Il voulait trouver quelque chose de plus valable et se rendit à
l'université Nalanda où il rencontra un maître
nommé Palden Tcheukyong, qui lui enseigna la voie des différents
véhicules : véhicule des Shravakas, véhicule
des Pratyekabouddha, véhicule du Mahayana, etc. Il y étudia
aussi les traités de Dignaga sous la direction du maître
Wangchoupté, lui-même déjà disciple de
Dignaga. Il vit alors qu'il y avait des écoles qui n'étaient
pas bouddhistes, mais qui pouvaient sembler très proches
du bouddhisme, si l'on n’en distinguait pas les subtilités
; notamment l'advaïta védanta, école des védantas
secrets dont le point de vue et le raisonnement est très
subtil et précis, et qui, si l’on n’y prend garde, peut être
aisément confondu avec la philosophie bouddhiste.
Dhamarkirti, pour éviter
ce risque de confusion, décida de partir dans le sud de l'Inde
étudier pendant douze ans auprès d'un maître
ces védas, afin de comprendre véritablement la différence
et pouvoir la mettre à la lumière. Très rapidement,
il a vu quelle était la faille de l'enseignement des védas,
de cette école advaïta védanta et il a vite su
réfuter habilement les arguments avancés par les gens
qui développaient ce point de vue. Il se rendit ensuite au
Bengale, dans la partie est de l'Inde, où il rencontra un
maître du Vajrayana qui s'appelait Dordje Tulku. Celui-ci
lui conféra les initiations, les enseignements nécessaires
pour qu'il puisse pratiquer le Vajrayana, la voie des tantras, notamment
la pratique de Chakrasamvara ou Korlo Demtchok. Il pratiqua ainsi
et le fruit de cette pratique fut la rencontre directe avec cette
divinité. Du fait de sa réalisation, il devint imbattable
dans les débats opposants les points de vue bouddhiste à
ceux des autres écoles, contribuant ainsi à l’épanouissement
du bouddhisme en Inde.
En
ce qui concerne l'enseignement de Tséma, il fut celui qui
développa tout le système de logique et de raisonnement
qui établissent l'authenticité de l'enseignement du
Bouddha. Dharmakirti a lui aussi écrit des œuvres importantes
sur Tséma, dont cinq principales écrites en langue
sanscrite, puis traduites ensuite en tibétain.
La lignée de transmission
de l'enseignement de Dharmakirti a été préservé
jusqu'à nos jours par la lignée Kagyupa. Le septième
Karmapa, notamment, a écrit un traité extrêmement
important qui commente et développe le texte de Dharmakirti.
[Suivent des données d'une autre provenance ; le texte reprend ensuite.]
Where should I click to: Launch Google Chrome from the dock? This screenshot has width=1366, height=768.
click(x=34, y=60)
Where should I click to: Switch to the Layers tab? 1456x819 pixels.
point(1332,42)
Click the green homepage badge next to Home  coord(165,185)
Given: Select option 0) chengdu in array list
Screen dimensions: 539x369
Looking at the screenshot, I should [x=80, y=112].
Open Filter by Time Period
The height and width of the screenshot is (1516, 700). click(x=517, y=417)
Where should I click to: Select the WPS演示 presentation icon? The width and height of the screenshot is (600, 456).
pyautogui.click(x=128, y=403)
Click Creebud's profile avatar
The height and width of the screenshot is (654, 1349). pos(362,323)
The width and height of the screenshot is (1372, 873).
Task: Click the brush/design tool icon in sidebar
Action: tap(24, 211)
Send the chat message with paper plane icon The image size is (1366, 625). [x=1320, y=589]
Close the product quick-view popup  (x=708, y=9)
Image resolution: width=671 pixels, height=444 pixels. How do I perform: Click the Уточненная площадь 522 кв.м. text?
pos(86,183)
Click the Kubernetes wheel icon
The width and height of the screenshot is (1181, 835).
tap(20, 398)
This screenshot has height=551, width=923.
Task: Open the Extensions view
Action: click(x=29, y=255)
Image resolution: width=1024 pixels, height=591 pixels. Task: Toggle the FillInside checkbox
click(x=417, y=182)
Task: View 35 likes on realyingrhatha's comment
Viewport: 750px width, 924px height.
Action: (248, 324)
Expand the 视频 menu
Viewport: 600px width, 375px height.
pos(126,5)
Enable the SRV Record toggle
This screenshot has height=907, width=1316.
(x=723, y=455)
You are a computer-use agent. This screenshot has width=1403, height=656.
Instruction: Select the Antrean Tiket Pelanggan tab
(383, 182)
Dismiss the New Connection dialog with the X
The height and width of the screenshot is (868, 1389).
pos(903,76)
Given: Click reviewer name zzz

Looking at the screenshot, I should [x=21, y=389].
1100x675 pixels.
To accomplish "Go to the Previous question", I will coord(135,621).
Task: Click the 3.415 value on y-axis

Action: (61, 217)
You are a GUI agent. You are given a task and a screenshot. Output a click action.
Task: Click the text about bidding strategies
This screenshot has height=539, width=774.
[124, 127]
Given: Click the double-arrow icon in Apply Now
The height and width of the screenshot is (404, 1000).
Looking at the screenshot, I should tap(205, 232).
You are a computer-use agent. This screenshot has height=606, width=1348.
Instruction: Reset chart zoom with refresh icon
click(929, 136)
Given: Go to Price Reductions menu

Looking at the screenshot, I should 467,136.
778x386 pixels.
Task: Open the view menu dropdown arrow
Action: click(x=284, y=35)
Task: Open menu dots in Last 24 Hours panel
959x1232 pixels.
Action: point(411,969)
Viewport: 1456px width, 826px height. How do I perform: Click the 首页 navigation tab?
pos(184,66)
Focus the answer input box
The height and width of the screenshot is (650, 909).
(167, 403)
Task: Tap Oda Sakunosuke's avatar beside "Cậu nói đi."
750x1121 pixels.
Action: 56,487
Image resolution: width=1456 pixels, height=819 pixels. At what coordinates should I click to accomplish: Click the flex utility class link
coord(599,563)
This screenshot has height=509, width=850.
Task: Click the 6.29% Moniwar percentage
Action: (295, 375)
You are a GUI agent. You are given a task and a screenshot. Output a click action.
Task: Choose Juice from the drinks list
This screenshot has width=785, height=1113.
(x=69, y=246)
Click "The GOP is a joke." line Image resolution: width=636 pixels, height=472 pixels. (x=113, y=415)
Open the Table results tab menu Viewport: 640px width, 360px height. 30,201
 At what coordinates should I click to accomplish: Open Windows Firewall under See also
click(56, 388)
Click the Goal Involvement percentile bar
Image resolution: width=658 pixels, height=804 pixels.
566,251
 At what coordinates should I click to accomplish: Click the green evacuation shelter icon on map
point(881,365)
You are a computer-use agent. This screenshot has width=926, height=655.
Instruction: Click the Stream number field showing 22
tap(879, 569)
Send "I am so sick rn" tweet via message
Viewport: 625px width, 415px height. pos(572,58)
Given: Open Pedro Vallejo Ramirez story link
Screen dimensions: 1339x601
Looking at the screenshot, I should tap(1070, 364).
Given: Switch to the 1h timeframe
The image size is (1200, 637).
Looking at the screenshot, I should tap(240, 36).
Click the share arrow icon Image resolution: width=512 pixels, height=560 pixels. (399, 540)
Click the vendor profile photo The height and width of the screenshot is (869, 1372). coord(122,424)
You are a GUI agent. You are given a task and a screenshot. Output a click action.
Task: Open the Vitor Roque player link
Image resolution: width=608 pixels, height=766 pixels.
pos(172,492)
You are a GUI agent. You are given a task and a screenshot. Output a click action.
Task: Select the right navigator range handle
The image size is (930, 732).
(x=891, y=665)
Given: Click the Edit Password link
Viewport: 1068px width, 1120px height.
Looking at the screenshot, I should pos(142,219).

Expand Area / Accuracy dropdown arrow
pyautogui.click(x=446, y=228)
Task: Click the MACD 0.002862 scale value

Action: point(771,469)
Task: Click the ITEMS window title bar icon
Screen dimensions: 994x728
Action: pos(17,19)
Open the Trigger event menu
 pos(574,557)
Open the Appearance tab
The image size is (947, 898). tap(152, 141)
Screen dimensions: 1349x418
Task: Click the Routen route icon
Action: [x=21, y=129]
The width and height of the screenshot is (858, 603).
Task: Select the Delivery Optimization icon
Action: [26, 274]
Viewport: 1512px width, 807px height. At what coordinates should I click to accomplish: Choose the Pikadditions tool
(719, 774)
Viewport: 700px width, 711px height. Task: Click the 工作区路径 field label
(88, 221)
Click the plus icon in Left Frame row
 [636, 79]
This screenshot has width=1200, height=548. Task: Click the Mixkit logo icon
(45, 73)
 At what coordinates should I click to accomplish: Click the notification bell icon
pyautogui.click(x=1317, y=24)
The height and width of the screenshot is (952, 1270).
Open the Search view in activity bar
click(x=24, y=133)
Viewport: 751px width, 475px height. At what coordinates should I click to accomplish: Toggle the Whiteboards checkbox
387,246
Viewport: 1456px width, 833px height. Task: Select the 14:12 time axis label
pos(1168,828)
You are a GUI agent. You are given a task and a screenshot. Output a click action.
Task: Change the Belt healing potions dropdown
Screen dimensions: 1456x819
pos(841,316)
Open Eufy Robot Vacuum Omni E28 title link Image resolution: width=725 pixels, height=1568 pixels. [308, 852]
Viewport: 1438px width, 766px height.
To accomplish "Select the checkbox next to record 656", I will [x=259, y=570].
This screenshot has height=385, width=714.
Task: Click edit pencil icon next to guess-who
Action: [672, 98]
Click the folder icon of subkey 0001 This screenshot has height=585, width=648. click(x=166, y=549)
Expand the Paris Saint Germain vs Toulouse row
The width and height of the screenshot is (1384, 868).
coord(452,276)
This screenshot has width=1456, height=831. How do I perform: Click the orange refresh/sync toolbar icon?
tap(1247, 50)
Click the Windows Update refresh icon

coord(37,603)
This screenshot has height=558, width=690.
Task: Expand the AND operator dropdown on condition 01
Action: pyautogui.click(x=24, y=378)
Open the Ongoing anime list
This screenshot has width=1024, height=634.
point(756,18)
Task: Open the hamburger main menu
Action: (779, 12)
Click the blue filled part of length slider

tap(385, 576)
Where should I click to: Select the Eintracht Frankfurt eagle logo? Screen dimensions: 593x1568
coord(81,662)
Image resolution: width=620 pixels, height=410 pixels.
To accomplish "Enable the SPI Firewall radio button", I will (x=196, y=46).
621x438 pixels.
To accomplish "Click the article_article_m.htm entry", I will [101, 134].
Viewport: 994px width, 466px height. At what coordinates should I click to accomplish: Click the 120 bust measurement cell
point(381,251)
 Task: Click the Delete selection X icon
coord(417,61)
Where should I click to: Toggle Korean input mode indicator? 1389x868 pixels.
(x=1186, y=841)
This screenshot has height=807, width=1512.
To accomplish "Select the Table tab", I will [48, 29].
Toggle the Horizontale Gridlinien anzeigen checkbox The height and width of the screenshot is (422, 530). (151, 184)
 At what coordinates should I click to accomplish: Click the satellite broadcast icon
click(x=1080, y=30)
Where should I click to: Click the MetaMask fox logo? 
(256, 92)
C'est un commentaire dont le point de vue diffère de ceux
des érudits du passé, car le septième Karmapa
avait une vision autre de l'enseignement de Dharmakirti. Lorsque
le secrétaire qui l'assistait, lui-même érudit,
demandait au Karmapa pourquoi il avait un point de vue différent,
le septième Karmapa répondait qu'il avait été
lui-même, dans une vie passée, le maître Dharmakirti,
que c'était lui qui avait développé ces enseignements
et qu'il en avait donc une compréhension directe et la capacité
d'interpréter sans erreur, ce que lui-même dans une
vie passé avait conçu. Le texte le plus important
de Dharmakirti est appelé Pranamavartika, divisé en
quatre chapitres, dont le premier montre l’aspect infaillible de
Tséma, en établissant le fait que le Bouddha, qui
est à l'origine de cette science, fait autorité en
la matière.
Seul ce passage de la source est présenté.